Work to complete = Your task is to output all the records below, word for word.

(Data items)

# # #

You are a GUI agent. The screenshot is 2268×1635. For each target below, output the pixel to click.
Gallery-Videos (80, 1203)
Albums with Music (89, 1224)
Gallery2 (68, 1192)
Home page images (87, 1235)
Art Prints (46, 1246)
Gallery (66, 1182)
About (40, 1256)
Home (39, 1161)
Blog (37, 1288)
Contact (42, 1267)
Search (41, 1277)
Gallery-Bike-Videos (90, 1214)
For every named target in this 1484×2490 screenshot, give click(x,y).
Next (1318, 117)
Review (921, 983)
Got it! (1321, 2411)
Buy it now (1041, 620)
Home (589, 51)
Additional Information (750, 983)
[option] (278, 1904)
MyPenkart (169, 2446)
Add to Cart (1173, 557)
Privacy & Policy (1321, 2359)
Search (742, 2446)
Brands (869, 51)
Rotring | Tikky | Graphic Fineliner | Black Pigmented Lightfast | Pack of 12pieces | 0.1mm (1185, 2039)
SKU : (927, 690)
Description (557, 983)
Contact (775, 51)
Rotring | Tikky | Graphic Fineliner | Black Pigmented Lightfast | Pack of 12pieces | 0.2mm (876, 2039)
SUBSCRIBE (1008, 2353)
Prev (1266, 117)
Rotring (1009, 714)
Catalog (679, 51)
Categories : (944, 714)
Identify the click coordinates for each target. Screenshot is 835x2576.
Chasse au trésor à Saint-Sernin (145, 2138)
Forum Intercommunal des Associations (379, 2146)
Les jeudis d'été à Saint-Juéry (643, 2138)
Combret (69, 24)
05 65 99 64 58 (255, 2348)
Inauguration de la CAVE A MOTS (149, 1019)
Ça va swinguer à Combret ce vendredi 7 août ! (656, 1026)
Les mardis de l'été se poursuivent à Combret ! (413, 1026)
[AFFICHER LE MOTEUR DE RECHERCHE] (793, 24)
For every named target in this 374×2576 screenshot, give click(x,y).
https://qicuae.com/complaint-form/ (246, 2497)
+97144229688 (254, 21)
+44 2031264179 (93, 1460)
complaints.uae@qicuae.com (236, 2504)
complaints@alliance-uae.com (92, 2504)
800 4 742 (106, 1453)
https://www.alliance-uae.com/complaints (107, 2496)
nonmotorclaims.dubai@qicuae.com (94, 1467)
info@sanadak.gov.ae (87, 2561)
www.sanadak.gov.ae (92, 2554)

# # #

Answer space =
You are a GUI agent. The screenshot is 2268×1635. For each target below, output the pixel to click.
Gallery-Videos (80, 1203)
Albums with Music (89, 1224)
Gallery2 (68, 1192)
Home page images (87, 1235)
Art Prints (46, 1246)
Gallery (66, 1182)
About (40, 1256)
Home (39, 1161)
Blog (37, 1288)
Contact (42, 1267)
Search (41, 1277)
Gallery-Bike-Videos (90, 1214)
For every named target in this 1484×2490 screenshot, give click(x,y).
Next (1318, 117)
Review (921, 983)
Got it! (1321, 2411)
Buy it now (1041, 620)
Home (589, 51)
Additional Information (750, 983)
[option] (278, 1904)
MyPenkart (169, 2446)
Add to Cart (1173, 557)
Privacy & Policy (1321, 2359)
Search (742, 2446)
Brands (869, 51)
Rotring | Tikky | Graphic Fineliner | Black Pigmented Lightfast | Pack of 12pieces | 0.1mm (1185, 2039)
SKU : (927, 690)
Description (557, 983)
Contact (775, 51)
Rotring | Tikky | Graphic Fineliner | Black Pigmented Lightfast | Pack of 12pieces | 0.2mm (876, 2039)
SUBSCRIBE (1008, 2353)
Prev (1266, 117)
Rotring (1009, 714)
Catalog (679, 51)
Categories : (944, 714)
Identify the click coordinates for each target. Screenshot is 835x2576.
Chasse au trésor à Saint-Sernin (145, 2138)
Forum Intercommunal des Associations (379, 2146)
Les jeudis d'été à Saint-Juéry (643, 2138)
Combret (69, 24)
05 65 99 64 58 (255, 2348)
Inauguration de la CAVE A MOTS (149, 1019)
Ça va swinguer à Combret ce vendredi 7 août ! (656, 1026)
Les mardis de l'été se poursuivent à Combret ! (413, 1026)
[AFFICHER LE MOTEUR DE RECHERCHE] (793, 24)
For every named target in this 374×2576 screenshot, give click(x,y).
https://qicuae.com/complaint-form/ (246, 2497)
+97144229688 (254, 21)
+44 2031264179 (93, 1460)
complaints.uae@qicuae.com (236, 2504)
complaints@alliance-uae.com (92, 2504)
800 4 742 (106, 1453)
https://www.alliance-uae.com/complaints (107, 2496)
nonmotorclaims.dubai@qicuae.com (94, 1467)
info@sanadak.gov.ae (87, 2561)
www.sanadak.gov.ae (92, 2554)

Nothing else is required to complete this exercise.